In Ryūkyū's administrative documents and in relation to Satsuma, the Shō family's male members except the king used Japanese-style names, which consisted of kamei (house name), ikai (rank), and nanori (given name). A kamei referred to a land in which the samurai was enfeoffed by the king. Because the Shō family members occupied a large portion of high-ranking positions, they often changed their kamei during the course of their career. A nanori, which was given when the person reached adulthood, consisted of two kanji. The first character, called nanori-gashira, was shared by all the male members of a lineage. In other words, the "given name", not the "house name", effectively indicated the person's lineage. The king's order of 1691, mentioned above, also designated Chō (朝) as the Shō family's nanori-gashira. The character Chō (朝) was chosen to indicate an affinity to Minamoto no Tametomo (源為朝), who by that time had been considered to be the father of Shunten, the legendary king of Chūzan. While the Chūzan Seikan (1650) only presented a wishful speculation that Shō En's father might have descended from a former king, Sai On's edition of the Chūzan Seifu (1725) explicitly referred to Gihon as a possible ancestor, connecting the second Shō family to the Minamoto clan through Shunten.

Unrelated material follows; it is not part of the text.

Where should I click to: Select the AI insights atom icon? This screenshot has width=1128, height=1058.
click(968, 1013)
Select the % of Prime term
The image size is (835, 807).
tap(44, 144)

Under the modern Japanese naming regulation, a person has only two name components, a family name and a given name. Only the last king Shō Tai and his children chose the Chinese-style surname Shō (and accordingly, Chinese-style given names for males). The other members of the family chose the combinations of kamei and nanori. Hence, the king's younger brother is referred to as Nakijin Chōfu, not Shō Hitsu.

== Family crest ==

The second Shō family adopted as its mon or family crest the mitsudomoe, which is otherwise closely associated with the Shinto deity Hachiman and Hachiman shrines in Japan. It was called (左御紋, hidari gomon) in Okinawa. Since it was the royal family's crest, its usage was once severely restricted in Okinawa. Because of this, Okinawans who visited Japan shortly after the annexation of the kingdom were surprised that mitsudomoe banners were flown everywhere.

The adoption of the Hidari Gomon is attested to the last ruler of Okinawa's First Shō Dynasty, King Shō Toku. The King, possibly inspired by Japanese pirates who worshipped the Japanese god of war, Hachiman, adopted Hachiman's symbol and led an invasion of Kikai Island in 1467, later building the Asato Hachimangū shrine and taking the divine name of Hachiman-aji in response to his victory. Corroborating this was the discovery of a wooden coffin inscribed with a mitsudomoe and the year 1500 found in the Momojana tombs in Northern Okinawa.